10. Relativamente à actualização da Organização Territorial e Toponímia
a) Colaboramos para a criação de 3 novos distritos que adicionalmente aos 16 criados em 2013 completaram 154 distritos no País, no intuito de aproximar cada vez mais o serviço público e atendimento ao cidadão;
b) Actualizamos a organização territorial e a toponímia, através da delimitação 140 unidades territoriais (Distritos, Postos Administrativos e Localidades) e aprovação de 243 topónimos de vias de acesso, infra-estruturas e unidades administrativas, no âmbito da normação de nomes geográficos propostos pelos distritos e municípios do País, de modo a garantir a sua padronização e valorização das culturas moçambicanas;
11. No quadro da gestão de calamidades
a) Realizamos acções de resgate de pessoas, salvamento de vidas e criamos centros de acomodação que permitiram minimizar o sofrimento de crianças, mulheres, idosos jovens e homens, em resposta aos ciclones IDAI e Kenneth, que afectaram 1.908.765 (um bilião, novecentos e oito mil, setecentos e sessenta e cinco) pessoas e dizimaram cerca de 650 vidas humanas, destruíram infra-estruturas sócio económicas e devastaram cerca de 797.779 (Setecentos, noventa e sete mil e setecentos e setenta e nove) hectares de culturas diversas. Nesse quadro foram evacuadas, antecipadamente, cerca de 300 mil pessoas das zonas de maior risco, mediante a activação e operacionalização atempada do Sistema de Aviso Prévio para Ciclones.
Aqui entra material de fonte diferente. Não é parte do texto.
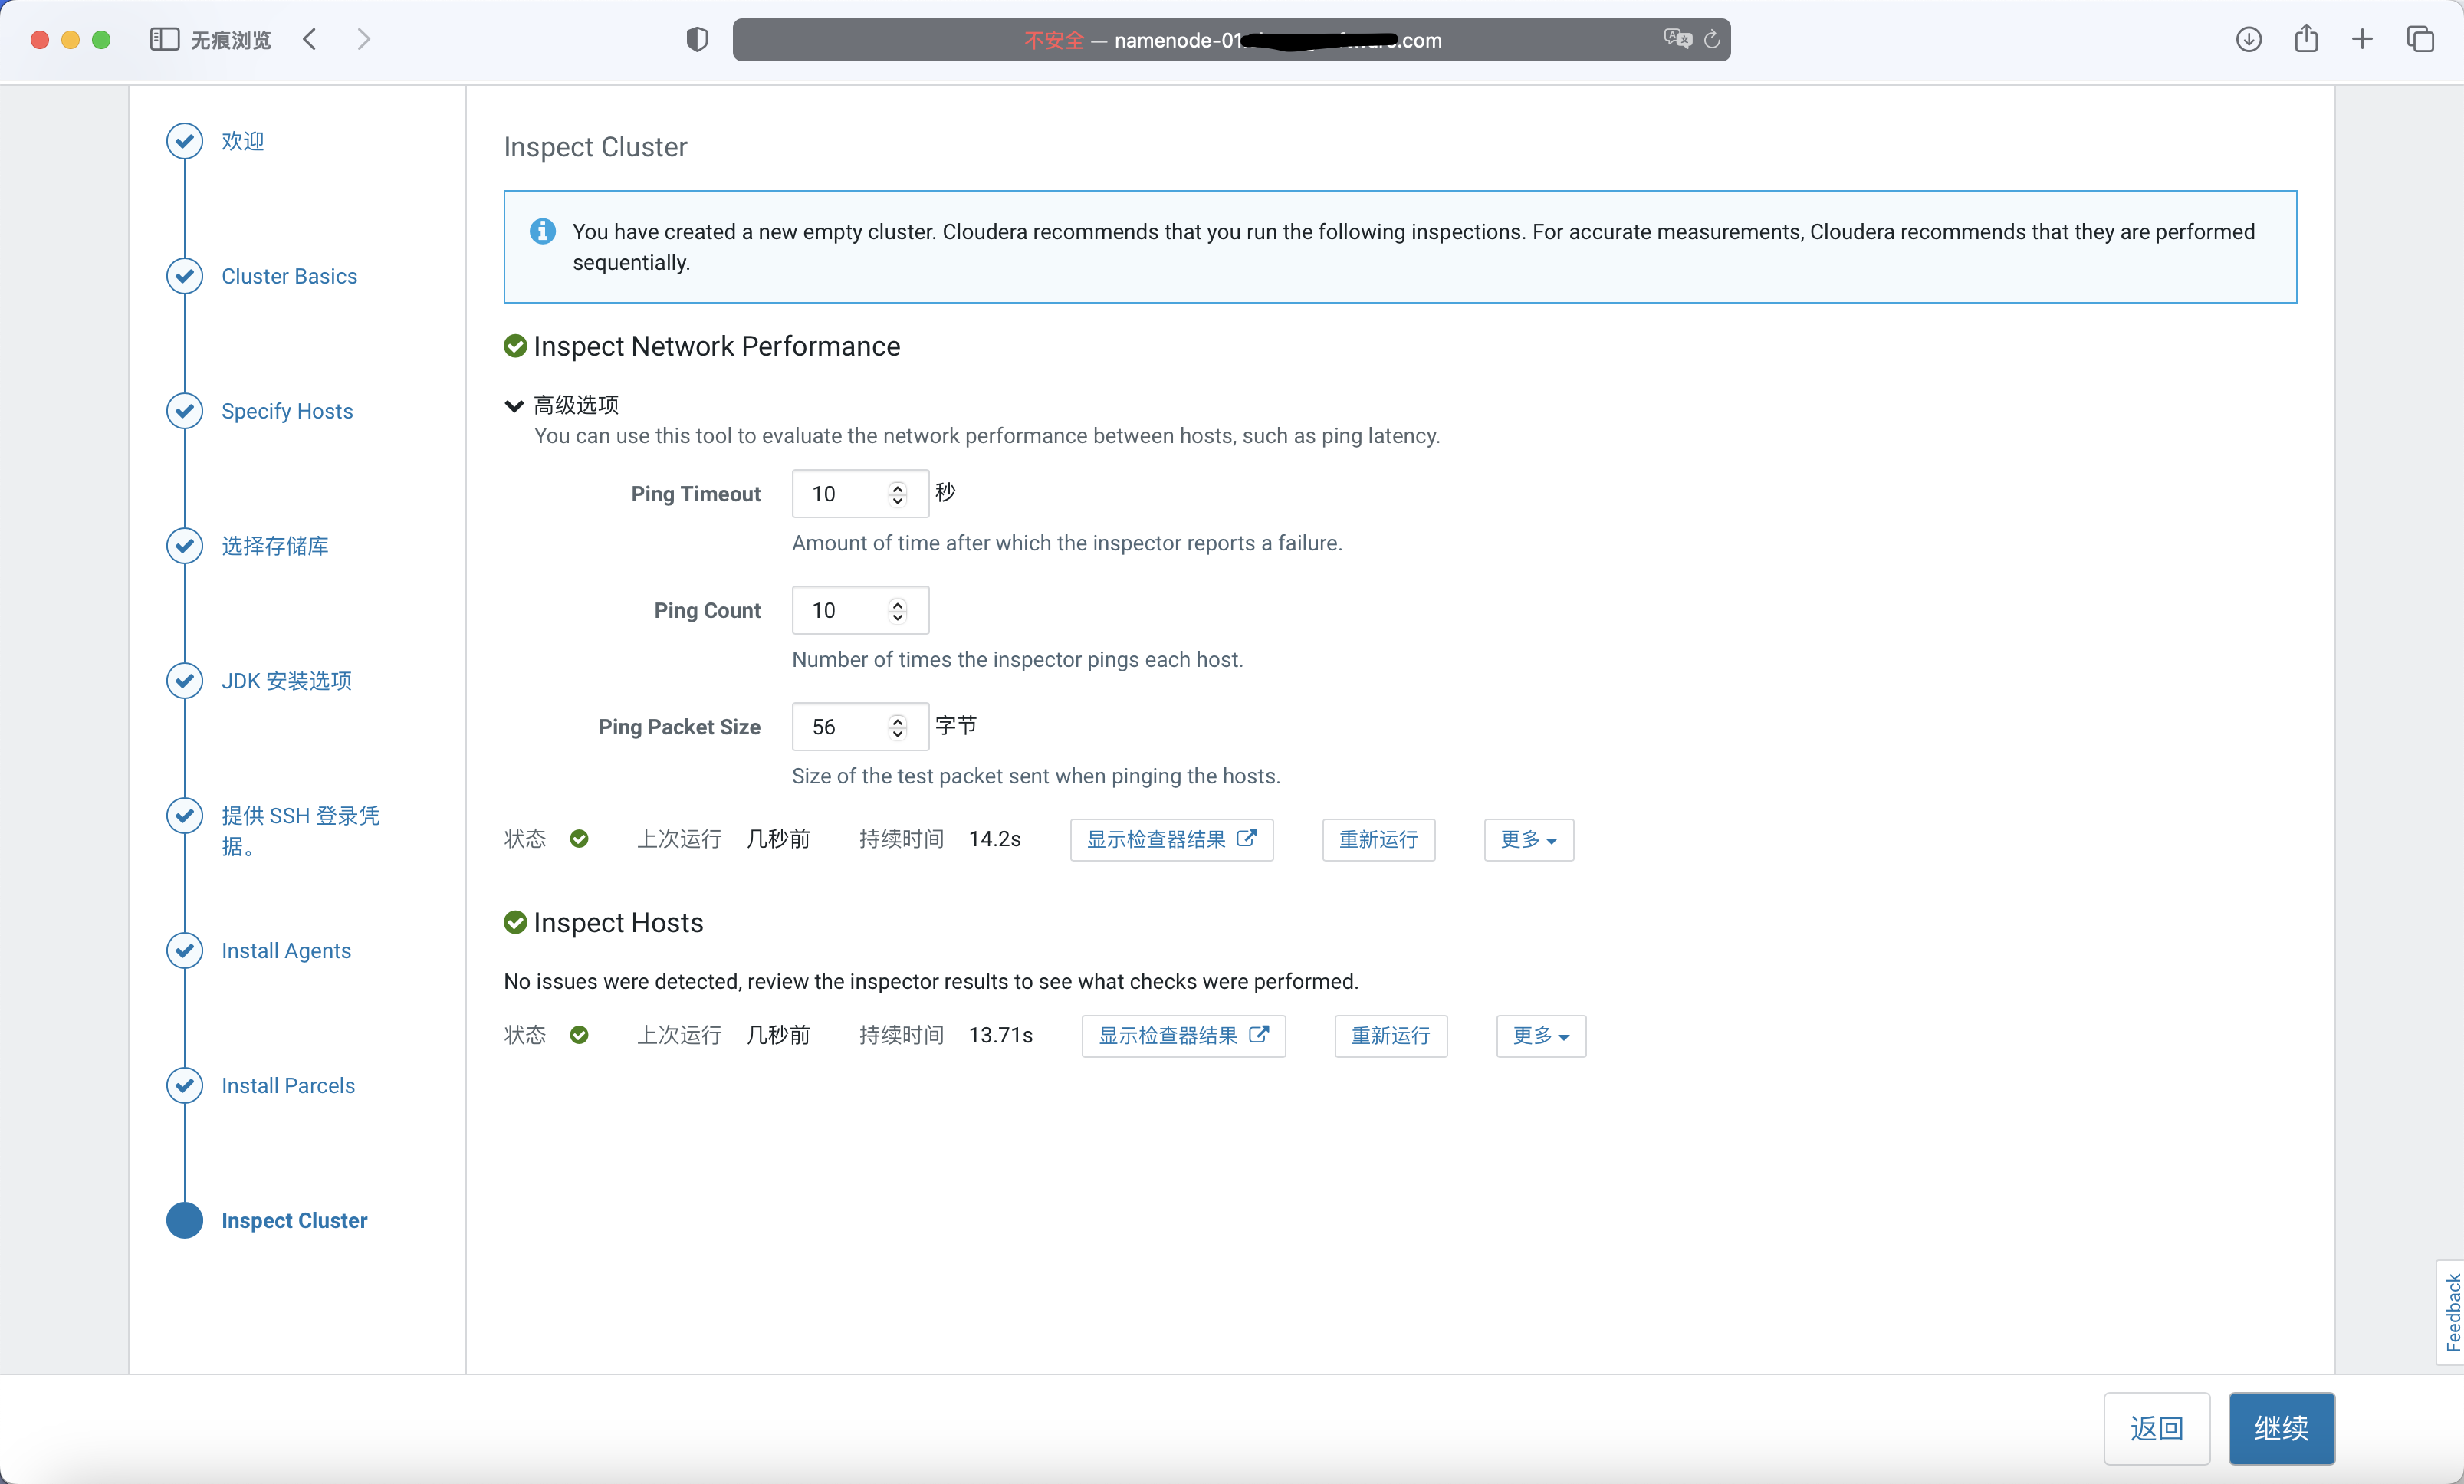Open 更多 dropdown for network performance
Image resolution: width=2464 pixels, height=1484 pixels.
pyautogui.click(x=1528, y=839)
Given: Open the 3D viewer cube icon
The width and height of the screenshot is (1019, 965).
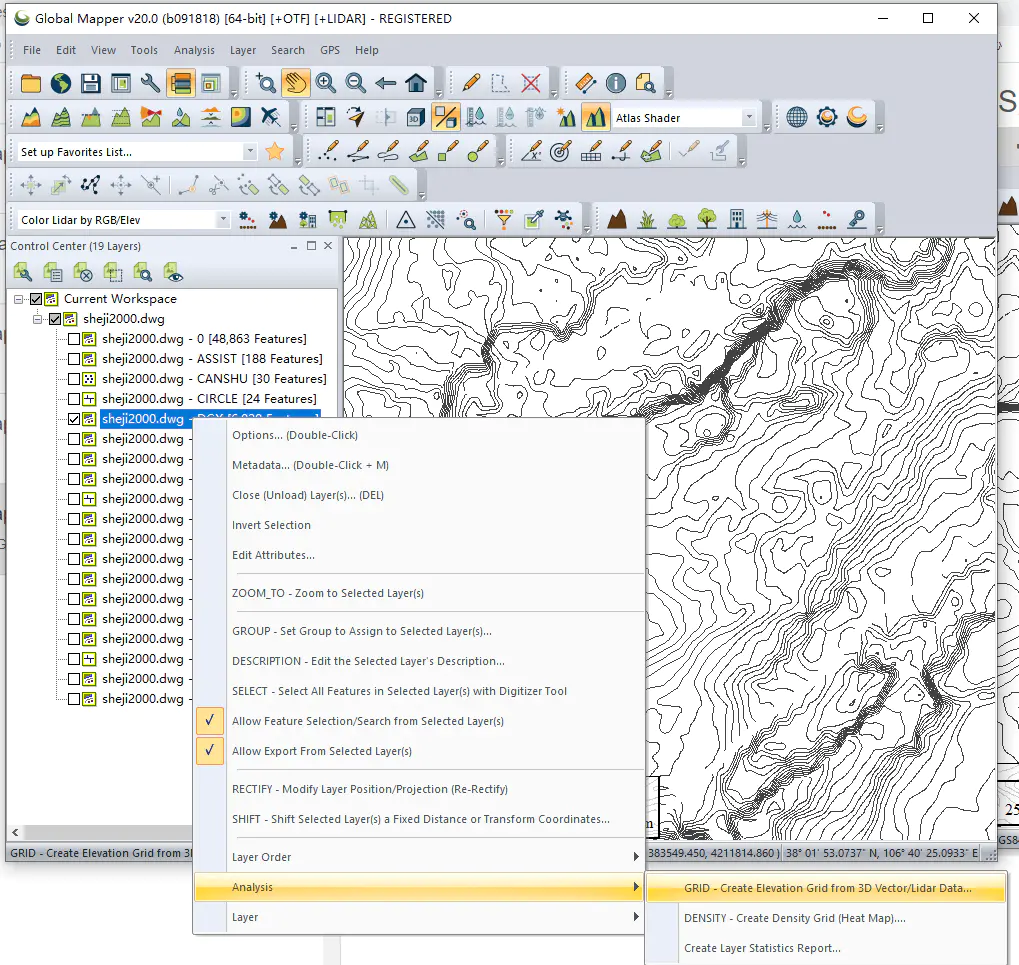Looking at the screenshot, I should point(415,118).
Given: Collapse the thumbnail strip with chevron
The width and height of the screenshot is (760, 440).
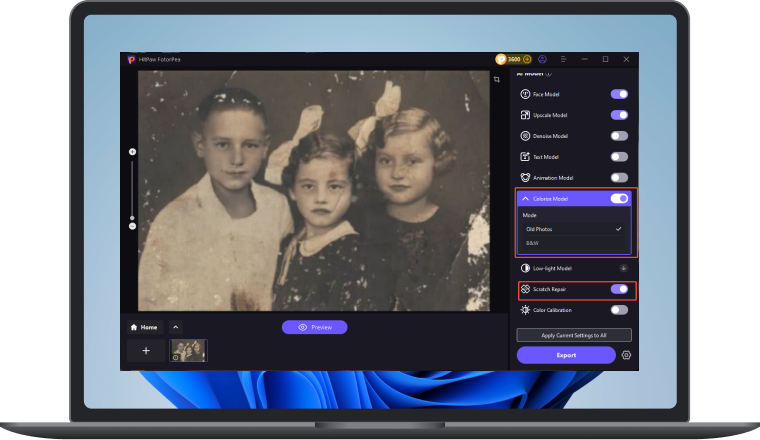Looking at the screenshot, I should [x=175, y=327].
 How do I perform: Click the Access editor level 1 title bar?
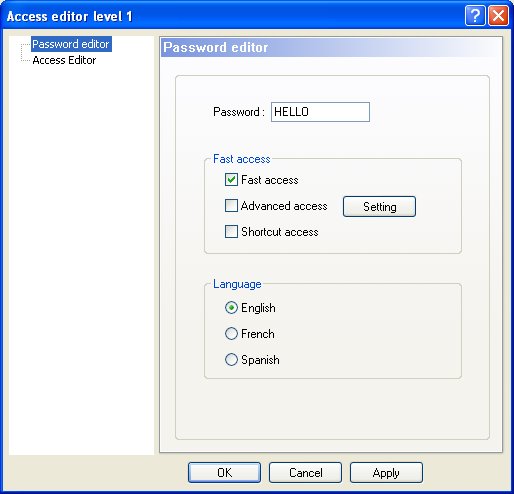tap(233, 16)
b) Apoiamos 843 famílias reassentadas para autoconstrução de casas convencionais visando normalizar a vida assim como, desencorajar o retorno às zonas de risco de ocorrência de calamidades. Embora, constituindo ainda um desafio, continuamos a envidar esforços no sentido de criarmos nos Bairros de Reassentamento condições básicas para o fácil acesso aos serviços de Saúde, Educação, Água, Energia e outras.
c) Capacitamos as comunidades para melhor lidar com as calamidades, em resultado de terem sido criados, capacitados e equipados 1089 Comités Locais de Gestão do Risco de Calamidades nas comunidades mais vulneráveis o que contribuiu para a minimização de danos humanos provocados por eventos extremos, se comparado com o nível de severidade dos fenómenos registados (Ciclones Dineo, em 2017 e Idai e Kenneth em 2019).
d) Operacionalizámos a Célula de Drones, composta por 14 veículos aéreos não tripulados, uma ferramenta de disponibilização em tempo útil, de dados e informações que conferem flexibilidade ao Governo no mapeamento das zonas de risco, monitoria e avaliação rápida de danos para uma resposta atempada e adquiridos 11 Camiões porta-pontes móveis para a reposição da transitabilidade nos locais de corte das vias de comunicação num período máximo de 72 horas.
Caros colegas,
12. Estas realizações por quais juntos percorremos não seriam concretizadas sem o engajamento e entrega de todos nós, cada um, a partir do local de trabalho, dando o melhor de si, em prol das nossas comunidades. Devemos por isso, nos orgulhar e comemorar pois, são, na verdade, vitórias do povo moçambicano.
13. Entretanto, embora tenhamos registado avanços dignos de realce como fizemos menção, o nosso sector encara ainda enormes desafios para os quais exigem de nós muito mais profissionalismo, isenção e integridade nas decisões que tomamos e actividades que realizamos daí que, chamo atenção e apelo à disponibilidade de todos para continuarem a dar o máximo de si enquanto estiver vinculado ao Estado, na qualidade de servidor público.
14. O funcionário do MAEFP deve ser exemplar, pois é aqui onde são definidas as normas que regem a nossa Administração Pública, ao longo do meu discurso fiz menção aos vários instrumentos normativos que conseguimos levar até a aprovação pelo Conselho de Ministros e outros órgãos, portanto não sejamos meramente elaboradores de normas, mas também excelentes implementadores.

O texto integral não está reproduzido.